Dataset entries
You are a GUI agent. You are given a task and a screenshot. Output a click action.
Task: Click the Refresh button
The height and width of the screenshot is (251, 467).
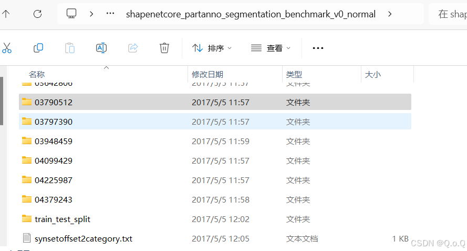pyautogui.click(x=37, y=14)
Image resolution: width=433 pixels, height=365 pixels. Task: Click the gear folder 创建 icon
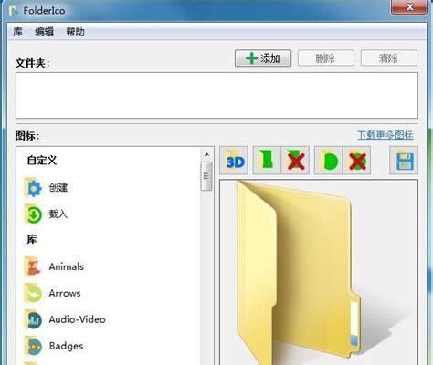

**Assignment**. With the images omitted, repeat all the data word for word.

**Exercise answer**.
You are a GUI agent. You are given a task and a screenshot. Output a click action.
Task: Click the Refresh button
The height and width of the screenshot is (251, 467).
pyautogui.click(x=37, y=14)
Image resolution: width=433 pixels, height=365 pixels. Task: Click the gear folder 创建 icon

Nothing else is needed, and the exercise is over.